Investors needed higher math to figure the impact of Home Depot's (HD) news on Tuesday. On the minus side, the store says earnings per share in fiscal 2008 will be down 15 to 18%. Total retail sales will be down 1 to 2%, and a decline in comparable store sales will be in the mid-single digits.

However, on the plus side, Home Depot is planning to buy back up to 250 million shares at prices of $39 to $44 per share. That's a total outlay for the company of $9.75 billion to $11 billion, and represents more than 12% of shares outstanding.

Also on the plus side, much of the revenue decline is due to the sale of its HD Supply division for $10.3 billion to a private equity firm. Analysts and sophisticated investors had expected the sale would hurt sales and earnings figures. The proceeds will help fund the stock buyback, and fewer shares outstanding will translate to higher earnings per share.

But the HD Supply sale doesn't explain all of Home Depot's profit and sales declines. The company expects to be hurt by "weaker conditions in the housing market," too.

Investors reacted to all this news by pushing Home Depot sales more than 1% higher, to $40.66 by midday.

Goldman Sachs analyst Matthew Fassler wrote "Home Depot's guidance cut is modest in the grand scheme." The stock buyback exceeded market expectations, he added. (Home Depot is a Goldman Sachs client.)

The stock market's reaction may represent a confidence in Home Depot's long-term strategy. One reason earnings are lower is investment Home Depot is making to add staff and improve stores.

The housing market may remain tough into 2008, chief financial officer Carol Tome said in a statement. However, "we plan to continue our reinvestment plans for the long-term health of our business, understanding that it will put short-term pressure on earnings," Tome said.

Standard & Poor's analyst Michael Souers expects the housing market to bottom out in late 2007. Once it does, he wrote recently, Home Depot "will reap the rewards from an accelerated focus on customer service."

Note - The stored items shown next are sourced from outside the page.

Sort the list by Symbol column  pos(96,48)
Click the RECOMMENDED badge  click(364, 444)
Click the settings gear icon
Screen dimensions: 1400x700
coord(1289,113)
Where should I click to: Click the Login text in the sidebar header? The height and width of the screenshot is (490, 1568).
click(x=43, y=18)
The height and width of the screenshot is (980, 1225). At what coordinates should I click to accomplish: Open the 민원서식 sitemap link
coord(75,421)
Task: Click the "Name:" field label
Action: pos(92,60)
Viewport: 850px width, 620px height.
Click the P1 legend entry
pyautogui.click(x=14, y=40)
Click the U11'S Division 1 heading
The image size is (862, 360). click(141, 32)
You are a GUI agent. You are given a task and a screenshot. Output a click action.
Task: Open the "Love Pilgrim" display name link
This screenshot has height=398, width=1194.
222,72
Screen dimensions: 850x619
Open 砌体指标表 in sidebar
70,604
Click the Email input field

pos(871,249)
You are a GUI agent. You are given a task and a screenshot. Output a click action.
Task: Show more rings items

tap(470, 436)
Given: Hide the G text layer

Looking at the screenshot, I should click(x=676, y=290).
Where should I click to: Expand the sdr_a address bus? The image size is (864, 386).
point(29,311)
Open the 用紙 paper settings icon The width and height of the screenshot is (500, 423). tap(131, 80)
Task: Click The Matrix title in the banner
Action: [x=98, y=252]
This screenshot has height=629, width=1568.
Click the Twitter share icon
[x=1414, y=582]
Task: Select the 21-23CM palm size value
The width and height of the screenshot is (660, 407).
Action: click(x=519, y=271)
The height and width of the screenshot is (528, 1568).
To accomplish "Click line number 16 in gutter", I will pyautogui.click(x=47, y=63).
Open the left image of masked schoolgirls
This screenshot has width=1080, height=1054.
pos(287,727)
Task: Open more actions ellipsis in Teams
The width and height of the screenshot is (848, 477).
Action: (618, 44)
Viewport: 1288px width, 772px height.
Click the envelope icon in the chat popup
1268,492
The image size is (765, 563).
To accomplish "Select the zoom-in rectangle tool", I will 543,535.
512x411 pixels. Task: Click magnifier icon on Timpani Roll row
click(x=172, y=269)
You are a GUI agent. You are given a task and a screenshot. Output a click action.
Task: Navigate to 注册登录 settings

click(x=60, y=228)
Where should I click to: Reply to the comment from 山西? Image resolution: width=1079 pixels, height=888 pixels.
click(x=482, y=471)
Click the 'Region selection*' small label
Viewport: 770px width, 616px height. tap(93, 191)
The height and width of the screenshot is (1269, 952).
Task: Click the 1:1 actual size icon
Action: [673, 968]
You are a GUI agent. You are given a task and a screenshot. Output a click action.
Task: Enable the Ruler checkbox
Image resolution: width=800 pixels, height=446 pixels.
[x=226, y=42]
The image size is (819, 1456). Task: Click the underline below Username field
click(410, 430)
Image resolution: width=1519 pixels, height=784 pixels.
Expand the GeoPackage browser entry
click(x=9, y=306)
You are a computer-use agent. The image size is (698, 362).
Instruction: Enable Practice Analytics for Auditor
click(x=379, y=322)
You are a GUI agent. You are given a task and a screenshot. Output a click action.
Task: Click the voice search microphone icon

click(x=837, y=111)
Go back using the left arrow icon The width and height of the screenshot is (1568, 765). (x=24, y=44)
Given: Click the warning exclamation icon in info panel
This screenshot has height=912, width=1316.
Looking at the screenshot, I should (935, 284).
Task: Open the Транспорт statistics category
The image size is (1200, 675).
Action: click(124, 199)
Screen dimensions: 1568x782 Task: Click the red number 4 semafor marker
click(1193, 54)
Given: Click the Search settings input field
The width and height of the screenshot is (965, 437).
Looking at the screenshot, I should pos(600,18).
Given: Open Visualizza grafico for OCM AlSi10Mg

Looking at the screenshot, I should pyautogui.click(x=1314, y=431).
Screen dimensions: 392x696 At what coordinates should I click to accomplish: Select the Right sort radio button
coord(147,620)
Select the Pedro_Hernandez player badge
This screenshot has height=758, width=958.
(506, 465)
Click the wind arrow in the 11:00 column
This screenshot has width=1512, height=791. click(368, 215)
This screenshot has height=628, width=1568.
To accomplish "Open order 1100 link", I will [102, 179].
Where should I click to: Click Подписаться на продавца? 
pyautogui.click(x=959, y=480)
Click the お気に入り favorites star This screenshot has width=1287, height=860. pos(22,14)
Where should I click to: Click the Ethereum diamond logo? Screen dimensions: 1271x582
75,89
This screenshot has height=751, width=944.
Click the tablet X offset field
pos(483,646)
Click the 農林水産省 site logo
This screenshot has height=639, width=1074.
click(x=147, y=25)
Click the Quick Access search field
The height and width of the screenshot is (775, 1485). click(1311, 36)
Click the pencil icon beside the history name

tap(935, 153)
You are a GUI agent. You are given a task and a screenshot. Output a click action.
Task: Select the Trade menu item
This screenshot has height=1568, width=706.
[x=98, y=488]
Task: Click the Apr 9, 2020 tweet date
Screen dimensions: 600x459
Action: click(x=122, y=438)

At Sears, by contrast, the earnings numbers raise questions whether attempts to revive the Kmart and Sears brands are working. Credit Suisse analyst Gary Balter wrote Tuesday's developments "raise some major issues as to the viability of the turnaround efforts." (Credit Suisse seek banking business with Sears.)

S&P analyst Jason Asaeda said Sears' woes are a combination of two factors. First, it's "a challenging environment" for all stores that serve the lower-end consumer, who is especially hurt by high gas prices. Kmart rivals like Wal-Mart are also seeing weak sales.

Second, Sears and Kmart haven't found a winning strategy to revive shopper interest. While rivals make major investments to remodel stores and introduce new brands, Sears Holdings is still testing out different approaches. "It will probably take a little time for them to get it right," Asaeda said.

There is one bright spot. Asaeda notes that sales of women's apparel and footwear at Sears increased, a sign that at least some new sales tactics are paying off. (S&P, like BusinessWeek, is a unit of the McGraw-Hill Companies [MHP].)